Volume 1: Frontispiece Portrait of Franz Kafka.


The first volume of Seikigun, Kafuka shōhinshū [“Essays/Small Works by Kafka”] features literary critic Hanada Kiyoteru’s translation of two short pieces by Franz Kafka. One of the founders of Yoru no kai, Hanada was widely considered the leader of the avant-garde movement in Japan after World War II and may have coined the phrase “total art.” Teshigahara Hiroshi is credited with conceiving the overall design of the issue and it contains two illustrations by Katsuragawa Hiroshi (see below). These, it is explained, are not illustrations of the text, but work that grew out of a group discussion about the publication.


Volume 1: Illustration by Katsuragawa Hiroshi


Volume 1: Illustration by Katsuragawa Hiroshi


Tucked inside this first volume is a small 3-page insert written and probably illustrated by Kōbō Abe.

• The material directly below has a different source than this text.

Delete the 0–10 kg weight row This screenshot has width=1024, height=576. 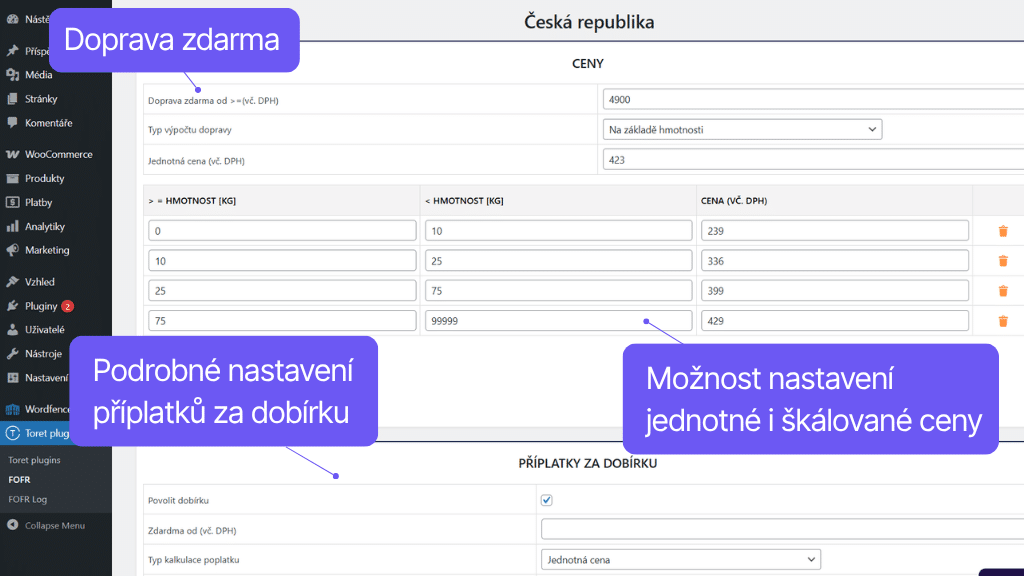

It outlines the goals of this experiment in collaboration to create a new genre of diverse artistic expression.


Volume 1: Insert Cover


Volume 2 of Seikigun begins with an essay by Suzuki Shutarō entitled Shihen [Slip of Paper]. There are also two written vignettes and a woodblock print by Ono Seiji.


Volume 2: Cover


Volume 2: Ono Seiji’s Illustration


Beginning with a frontispiece portrait of Piet Mondrian, Volume 3 is an essay by Segi Shin’ichi entitled,Amerika no chusho geijutsu: atarashi riarizumu [“New Realism: American Abstract Art”]


Volume 3: Cover


Volume 4 contains Kōbō Abe’s essay, Mahō no choku [“The Magic Chalk”], about a starving artist who find a piece of “magic” red chalk in his apartment that makes the things he draws on the walls become real. A color woodblock print by Teshigahara Hiroshi also appears in this issue.


Volume 4: Cover


Volume 4: Woodblock Print by Teshigahara Hiroshi


Kōbō Abe is also the author of the essay in Volume 5: Jigyō [“Enterprise”]/ Utopia], which has tipped-in plates by writers, Katsuragawa Hiroshi and Suzuki Shutarō.


Volume 5: Cover


Volume 5: Cover and Illustration


Volume 6 is comprised of Sekine Hiroshi’s Sabaku no ki [“Tree in the Desert”] and illustrations by Kōbō Abe, Teshigahara Hiroshi, Ono Seiji and Katsuragawa Hiroshi.


Volume 6: Cover


Volume 6: Illustration by Teshigahara Hiroshi


The final issue, Volume 7, contains Segi Shin’ichi’s Bungei hyoron no kadai ni tsuite, a translation of “Issues of Literary Critism” by Aleksandr Aleksandrovich. Volumes 6 and 7 are slightly larger than the other five.


Volume 7: Cover


Remilitarization in Japan after the outbreak of the Korean War convinced Seiki no Kai that the essence of the avant-garde movement was to lose itself in the masses, and by 1951 the group had disbanded. It our privilege at Marquand Library to be able to preserve the collaborative work of these writers and artists who, for just a brief moment in time, helped to define the modern art movement in Japan.